Legends Capital Group

– Between October 2011 and September 2012, the Company issued eleven unsecured Promissory Notes (“Notes”) to Legends Capital Group for a total principal amount of $765,000 (the “Notes”) due on demand and bearing 0% per annum interest. The total net proceeds the Company received was $765,000. On October 2, 2015, the Company entered into a new convertible note with Legends Capital Group that matures on December 31, 2016 and bears 18% per annum interest. The Company agreed to accrue interest from inception of these Notes in the amount of $504,806 and charged this amount to interest expense during the year ended December 31, 2015. The Note is convertible into common stock, at holder’s option, at a price of $0.18 or a 50% discount to the average of the three lowest VWAP of the common stock during the 20 trading day period prior to conversion. The Company has identified the embedded derivatives related to the above described note. These embedded derivatives included certain conversion features.

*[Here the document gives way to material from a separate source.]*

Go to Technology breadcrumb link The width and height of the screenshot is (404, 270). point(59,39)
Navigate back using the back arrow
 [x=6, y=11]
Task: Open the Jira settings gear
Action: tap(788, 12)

The accounting treatment of derivative financial instruments requires that the Company record fair value of the derivatives as of the inception date of the Notes and to fair value as of each subsequent reporting date. At the inception of the Note, the Company determined the fair value of $4,044,667 of embedded derivatives related to the Note. The fair value of the embedded derivatives were determined using the Binominal Option Pricing Model based on the following assumptions: (1) dividend yield of 0%; (2) expected volatility of 214.29% to 261.78%, (3) weighted average risk-free interest rate of 0.25% to 0.65%, (4) expected life of 1.00 to 1.25 year, and (5) the quoted market price of the Company’s common stock of $0.15 to $0.20 per share. The determined fair value of the aggregate derivatives of $4,044,667 were charged as a debt discount up to the net proceeds of the note with the remainder $3,279,667 charged to current period operations as non-cash interest expense. For the year ended December 31, 2015, the Company amortized $150,987 of debt discount to current period operations as interest expense. As of December 31, 2015 the gross balance of the note was $765,000 and accrued interest was $538,759.

LW Briggs Irrevocable Trust

– Between December 2010 and January 2013, the Company issued eight unsecured Promissory Notes (“Notes”) to LW Briggs Irrevocable Trust for a total principal amount of $1,101,000 (the “Notes”) due on demand and bearing 0% per annum interest. The total net proceeds the Company received was $1,101,000. On October 2, 2015, the Company entered into a new convertible note with LW Briggs Irrevocable Trust that matures on December 31, 2016 and bears 18% per annum interest. The Company agreed to accrue interest from inception of these Notes in the amount of $814,784 and charged this amount to interest expense during the year ended December 31, 2015. The Note is convertible into common stock, at holder’s option, at a price of $0.18 or a 50% discount to the average of the three lowest VWAP of the common stock during the 20 trading day period prior to conversion. The Company has identified the embedded derivatives related to the above described note. These embedded derivatives included certain conversion features.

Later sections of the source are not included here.